[Interface element records]
---

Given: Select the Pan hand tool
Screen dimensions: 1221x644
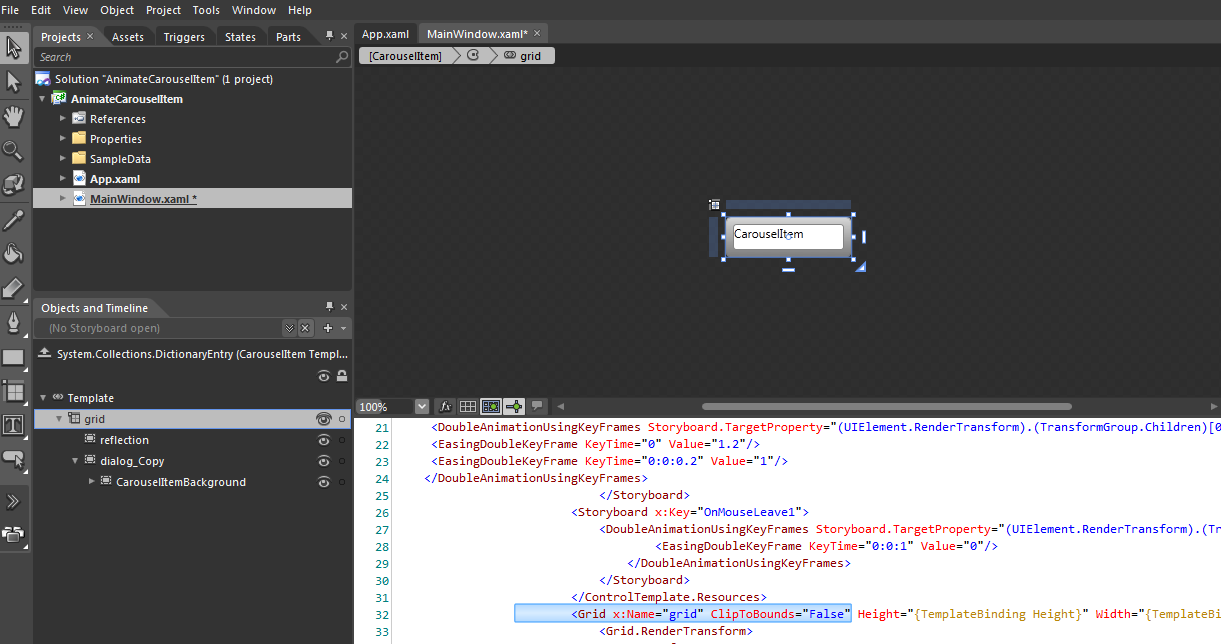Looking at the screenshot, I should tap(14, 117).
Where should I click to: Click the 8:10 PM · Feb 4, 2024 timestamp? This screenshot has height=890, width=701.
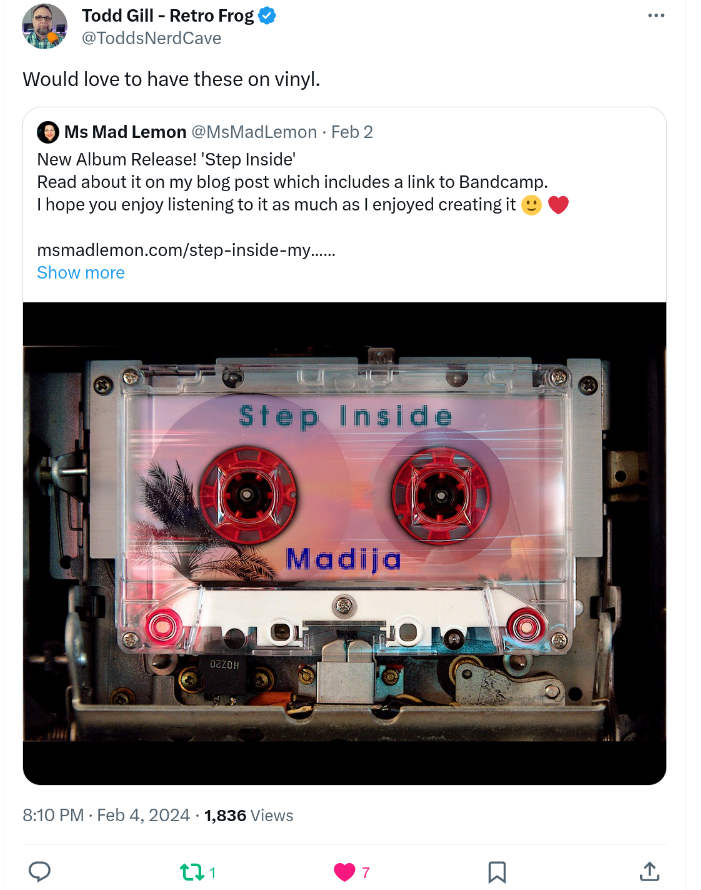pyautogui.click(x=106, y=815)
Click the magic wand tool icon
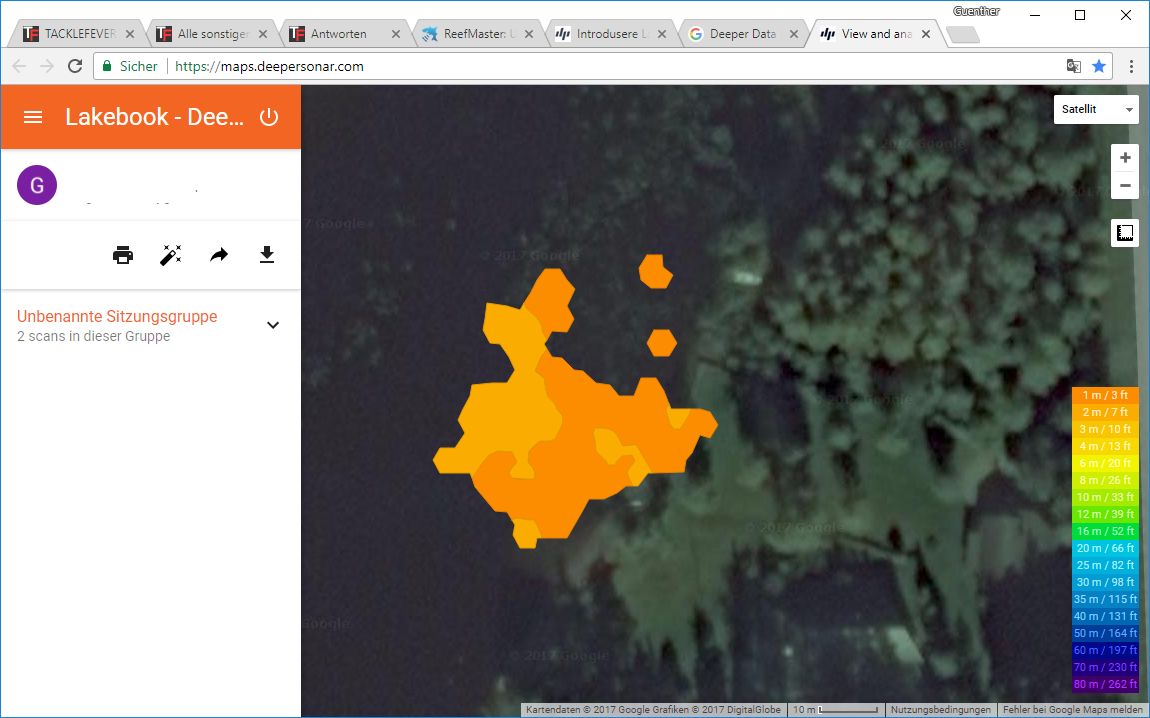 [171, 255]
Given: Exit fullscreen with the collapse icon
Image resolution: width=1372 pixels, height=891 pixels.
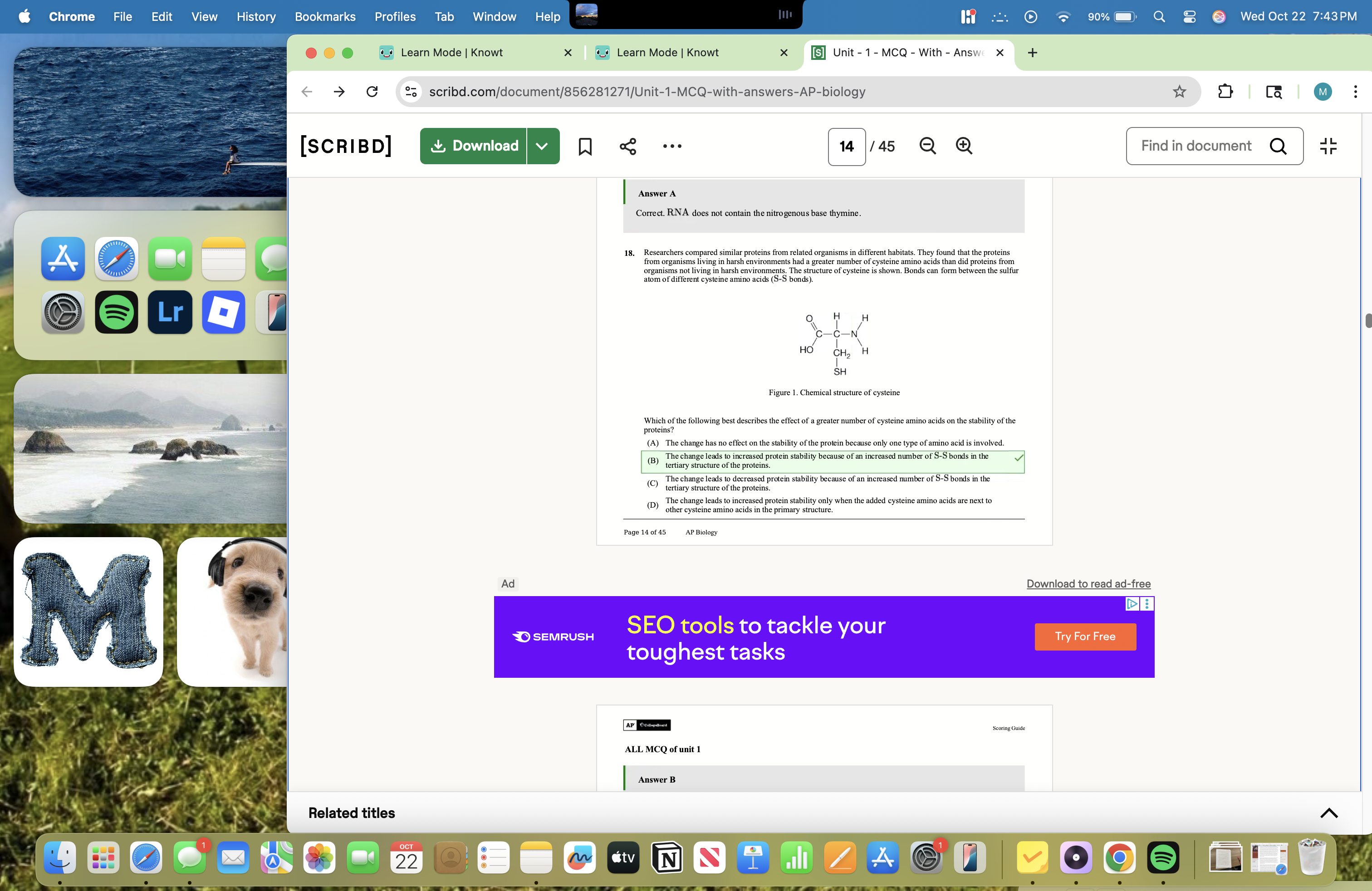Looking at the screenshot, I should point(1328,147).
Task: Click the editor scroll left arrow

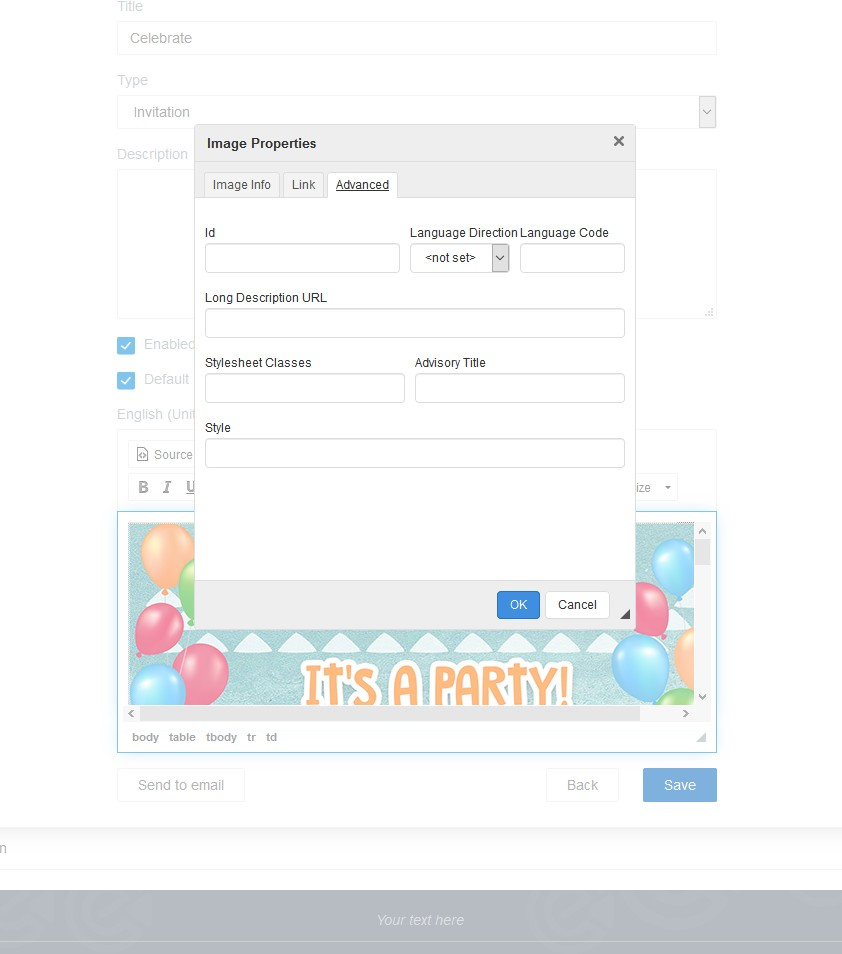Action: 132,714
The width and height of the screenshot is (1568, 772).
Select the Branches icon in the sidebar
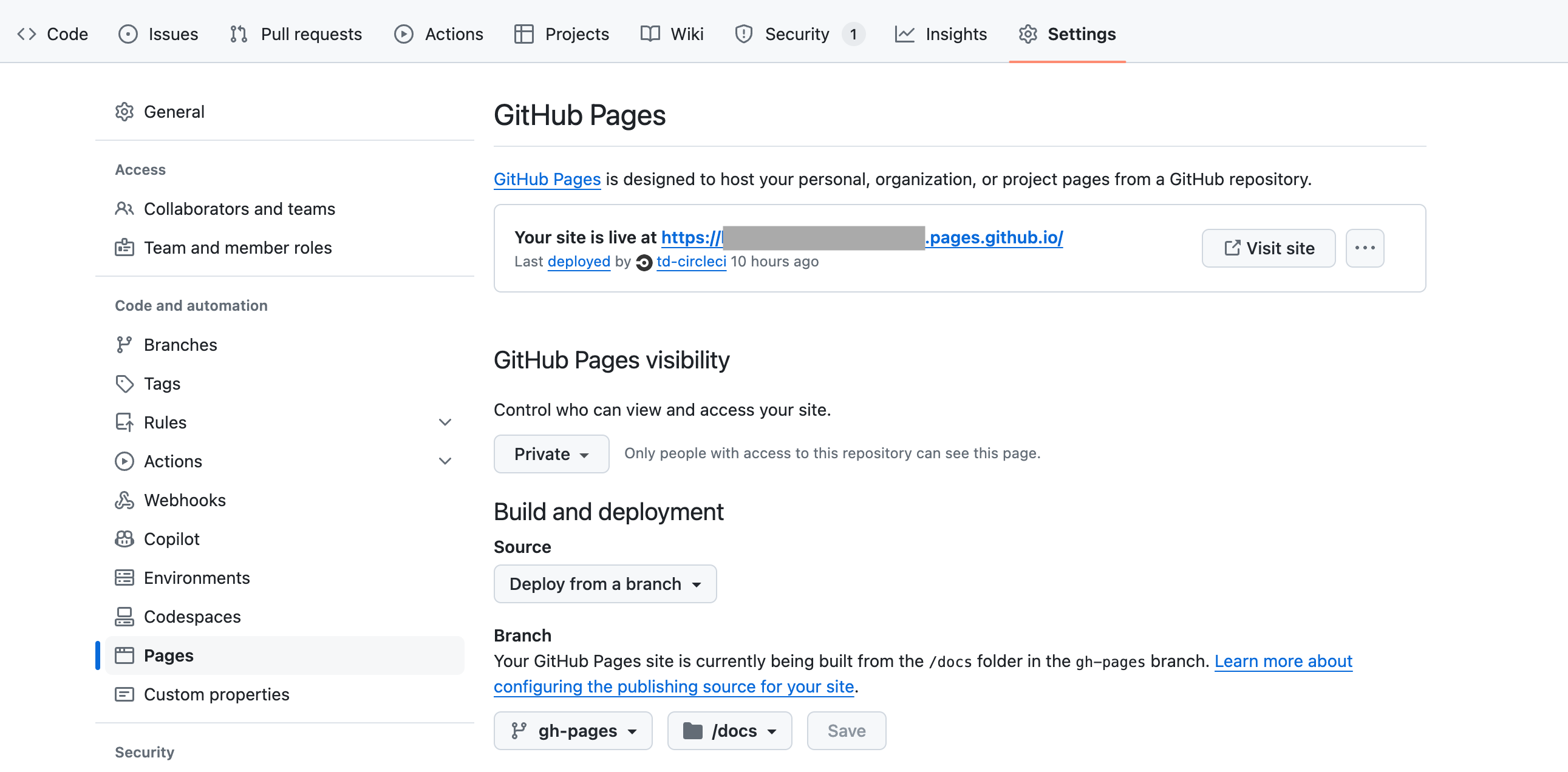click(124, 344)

---

» **SET PROBLEM**: Please rewrite all of the records above, replacing "icon" with "button" and keeping everything else the same. Leave the pictures out.

» **FINAL ANSWER**:
Given: Select the Pan hand tool
Screen dimensions: 1221x644
Looking at the screenshot, I should tap(14, 117).
Where should I click to: Click the 8:10 PM · Feb 4, 2024 timestamp? This screenshot has height=890, width=701.
pyautogui.click(x=106, y=815)
Click the magic wand tool button
 [171, 255]
Given: Exit fullscreen with the collapse button
Image resolution: width=1372 pixels, height=891 pixels.
Looking at the screenshot, I should point(1328,147).
Task: Click the editor scroll left arrow

Action: 132,714
The width and height of the screenshot is (1568, 772).
Select the Branches button in the sidebar
click(124, 344)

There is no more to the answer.